2. Coleman RE, Marshall H, Cameron D, et al: Breast-cancer adjuvant treatment with zoledronic acid. N Engl J Med 365:1396-1405, 2011.
3. De Boer RH, Bundred N, Eidtmann H, et al: Long-term survival outcomes among postmenopausal women with hormone receptor-positive early breast cancer receiving adjuvant letrozole and zoledronic acid: 5-year follow-up of ZO-FAST. 2011 San Antonio Breast Cancer Symposium.
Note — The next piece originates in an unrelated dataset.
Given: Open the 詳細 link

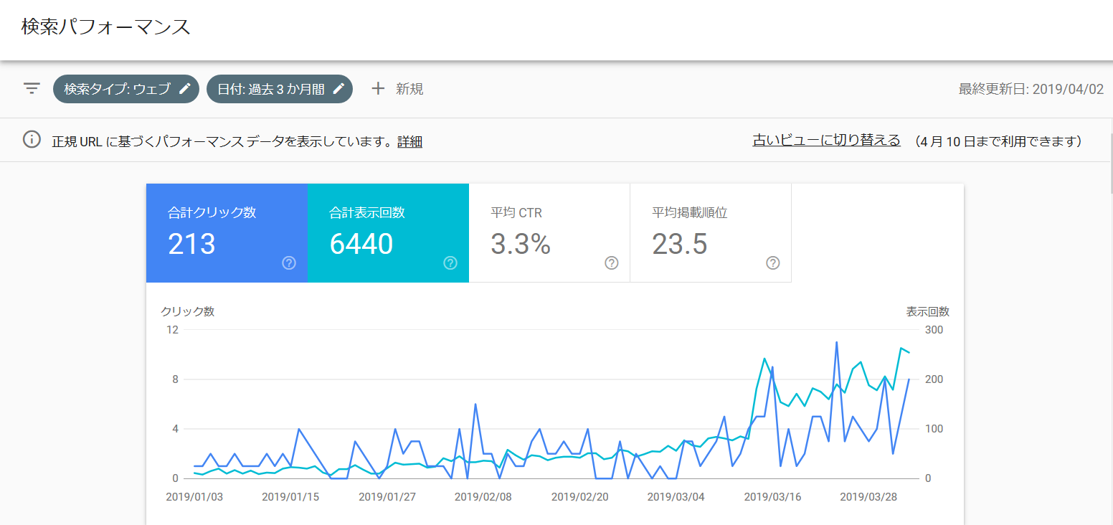Looking at the screenshot, I should pyautogui.click(x=410, y=142).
Abstract S1-3. Presented December 8, 2011.
4. Paterson AHG, Anderson SJ, Lembersky BC, et al: NSABP protocol B-34: a clinical trial comparing adjuvant clodronate vs. placebo in early stage breast cancer patients receiving systemic chemotherapy and/or tamoxifen or no therapy—final analysis. 2011 San Antonio Breast Cancer Symposium. Abstract S2-3. Presented December 7, 2011.
5. Möbus V, Diel IJ, Harbeck N, et al: GAIN (German Adjuvant Intergroup Node Positive) Study: A phase III multicenter Trial to compare dose dense, dose intense ETC (iddETC) vs. EC-TX and ibandronate vs. observation in patients with node-positive primary breast cancer—1st interim efficacy analysis. 2011 San Antonio Breast Cancer Symposium. Abstract S2-4. Presented December 7, 2011.